Target pointing data:
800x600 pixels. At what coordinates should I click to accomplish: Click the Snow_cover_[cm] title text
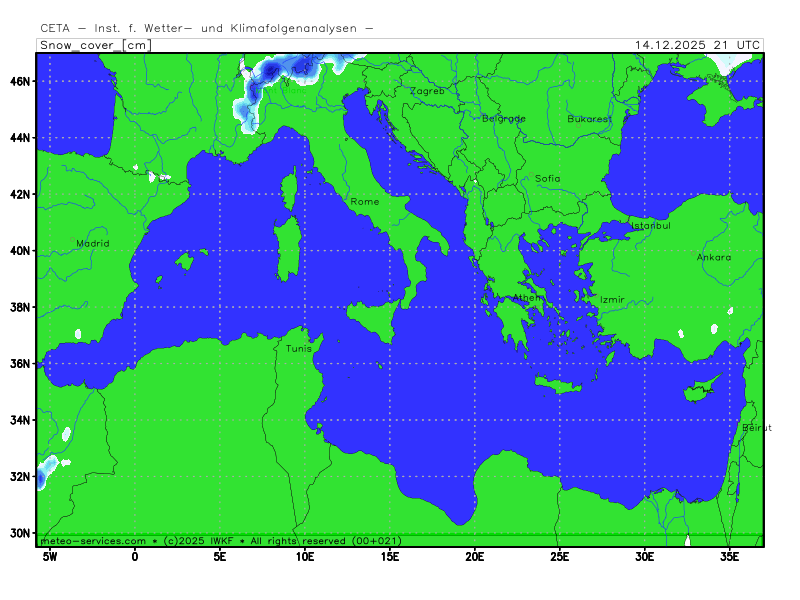pyautogui.click(x=95, y=45)
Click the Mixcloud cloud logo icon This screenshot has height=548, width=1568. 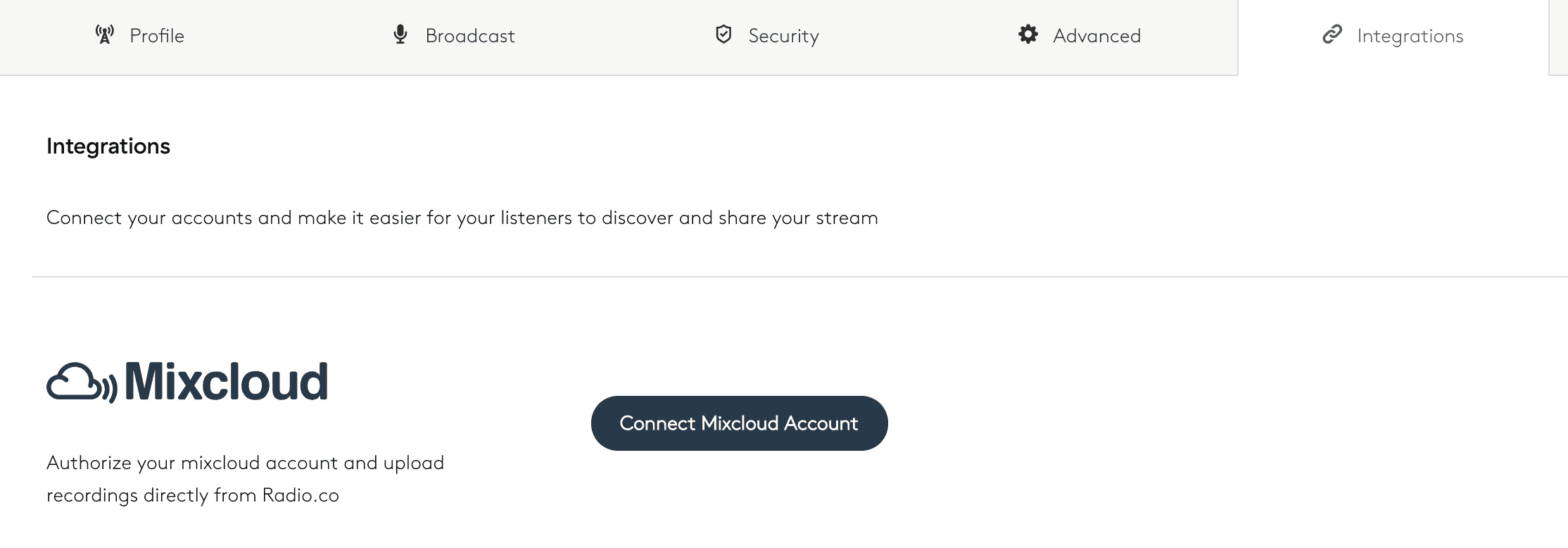pos(82,382)
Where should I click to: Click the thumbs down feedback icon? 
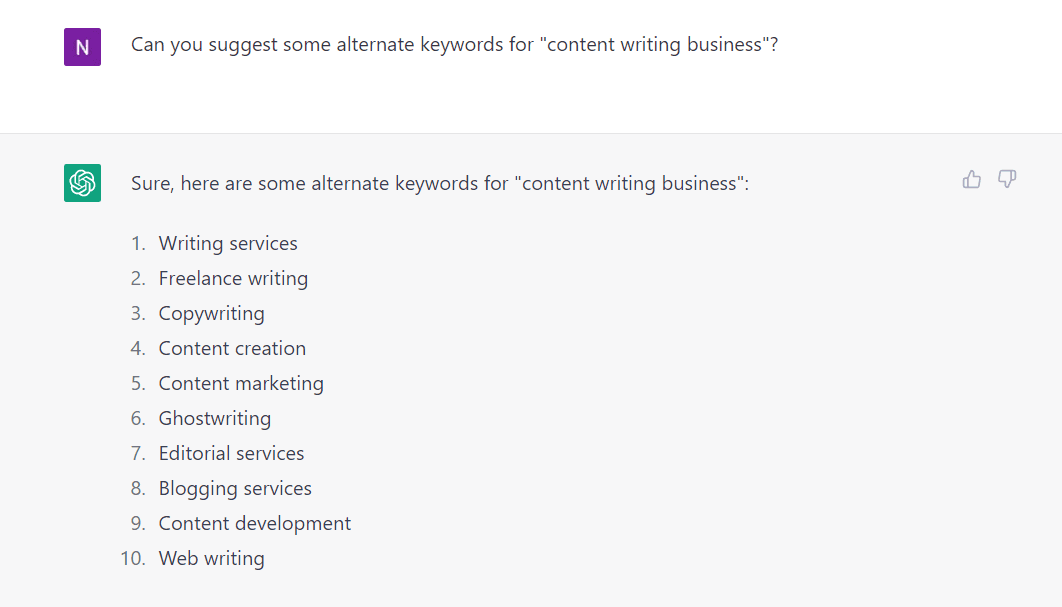(1007, 180)
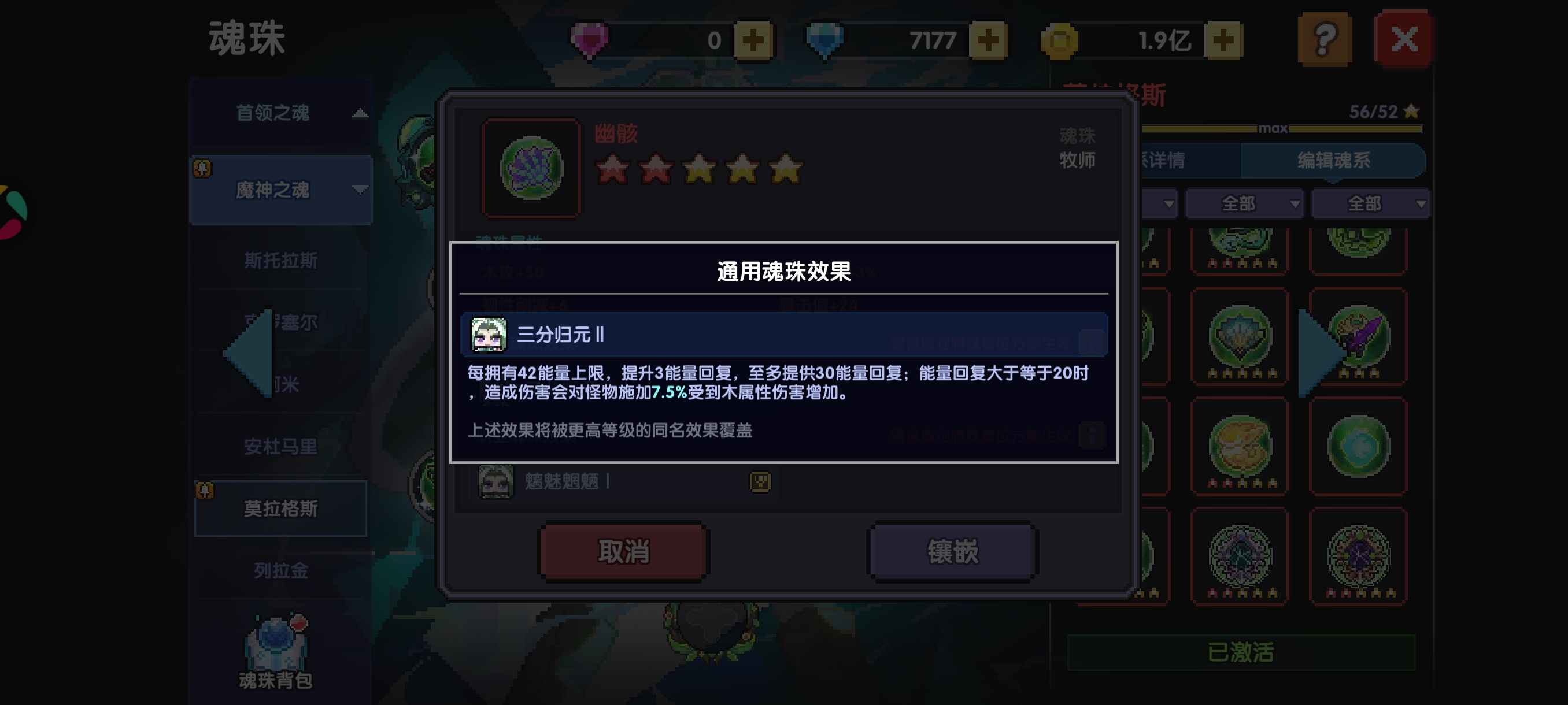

PROBLEM TO WORK ON: Copy out every row above that contains the word "should", matching its case exactly.

PROBLEM SOLUTION:
800x600 pixels. At what coordinates should I click to accomplish: Click the Snow_cover_[cm] title text
Where should I click to: Click the thumbs down feedback icon? 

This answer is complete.